Rząd: „Chcemy aktywizować bezrobotnych”
Ministerstwo Pracy i Emerytur zapowiada, że wprowadzi tysiąc doradców zawodowych, którzy mają pomóc długotrwale bezrobotnym i osobom na zasiłkach zdrowotnych wrócić na rynek pracy. Rząd liczy, że dzięki temu ograniczy wydatki na świadczenia, które mają wzrosnąć z 64,7 miliarda funtów do ponad 100 miliardów w ciągu najbliższych pięciu lat.
Jednak eksperci nie mają złudzeń – według Resolution Foundation, tylko 3% osób, które stracą zasiłki, rzeczywiście znajdzie pracę. Reszta zostanie bez środków do życia.

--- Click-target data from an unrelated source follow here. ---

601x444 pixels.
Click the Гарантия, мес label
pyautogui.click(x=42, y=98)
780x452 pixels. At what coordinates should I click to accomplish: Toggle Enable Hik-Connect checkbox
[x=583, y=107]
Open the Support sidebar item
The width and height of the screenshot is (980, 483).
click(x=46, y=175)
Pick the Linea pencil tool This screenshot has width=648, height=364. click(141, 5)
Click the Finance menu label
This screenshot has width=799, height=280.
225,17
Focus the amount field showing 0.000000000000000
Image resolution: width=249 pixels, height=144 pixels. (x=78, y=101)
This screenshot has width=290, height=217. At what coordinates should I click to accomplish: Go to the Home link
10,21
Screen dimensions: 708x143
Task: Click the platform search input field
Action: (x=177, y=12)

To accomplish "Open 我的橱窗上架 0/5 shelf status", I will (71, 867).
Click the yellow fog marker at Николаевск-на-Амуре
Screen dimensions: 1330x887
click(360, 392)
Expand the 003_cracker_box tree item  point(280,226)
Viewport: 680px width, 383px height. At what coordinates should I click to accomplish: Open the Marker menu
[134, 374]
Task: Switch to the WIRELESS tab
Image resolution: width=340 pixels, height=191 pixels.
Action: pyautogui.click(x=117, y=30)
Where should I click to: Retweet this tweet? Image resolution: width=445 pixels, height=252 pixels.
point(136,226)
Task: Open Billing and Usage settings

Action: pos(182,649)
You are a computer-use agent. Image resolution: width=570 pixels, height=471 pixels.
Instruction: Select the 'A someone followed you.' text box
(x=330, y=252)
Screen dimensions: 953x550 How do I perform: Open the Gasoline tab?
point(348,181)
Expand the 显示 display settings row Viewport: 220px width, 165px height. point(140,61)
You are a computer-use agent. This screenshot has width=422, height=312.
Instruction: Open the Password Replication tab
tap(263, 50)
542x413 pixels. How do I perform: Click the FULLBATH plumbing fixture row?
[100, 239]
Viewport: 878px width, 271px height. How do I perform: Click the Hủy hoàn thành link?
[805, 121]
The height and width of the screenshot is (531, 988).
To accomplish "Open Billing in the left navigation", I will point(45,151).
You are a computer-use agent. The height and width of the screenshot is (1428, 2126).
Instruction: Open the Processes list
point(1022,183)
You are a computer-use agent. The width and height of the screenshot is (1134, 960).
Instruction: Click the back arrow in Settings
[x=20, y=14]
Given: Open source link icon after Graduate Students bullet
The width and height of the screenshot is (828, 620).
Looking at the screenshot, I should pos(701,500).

Polityczna burza wokół cięć
Nowe przepisy wywołały ogromne kontrowersje nie tylko wśród opozycji, ale nawet w szeregach rządzącej Partii Pracy. Posłanka Diane Abbott ostro skrytykowała ograniczanie PIP, twierdząc, że rząd uderza w najbiedniejszych i najbardziej potrzebujących, zamiast podnieść podatki najbogatszym.
Organizacje charytatywne alarmują, że cięcia dotkną najbardziej bezbronnych – osoby mające trudności z codziennym funkcjonowaniem, które mogą zostać bez żadnego wsparcia finansowego.
Kiedy zmiany wejdą w życie?
- Kwiecień 2025: Likwidacja Tax Credits – wszyscy przejdą na Universal Credit.
- Kwiecień 2026: Nowe, niższe stawki dodatku zdrowotnego w Universal Credit dla nowych wnioskodawców.
- Listopad 2026: Zaostrzenie kryteriów przyznawania PIP.
- 2028: Zniknie Work Capability Assessment, pojawi się nowy system oceny niepełnosprawności.
Wielka Brytania szykuje rewolucję w systemie świadczeń. Setki tysięcy osób mogą stracić kluczowe wsparcie finansowe, a rząd liczy na oszczędności i większą aktywizację zawodową. Eksperci ostrzegają jednak, że dla wielu rodzin będzie to oznaczać prawdziwą tragedię. Czy nowe przepisy rzeczywiście pomogą, czy tylko pogłębią biedę wśród chorych i niepełnosprawnych? Odpowiedź poznamy już wkrótce.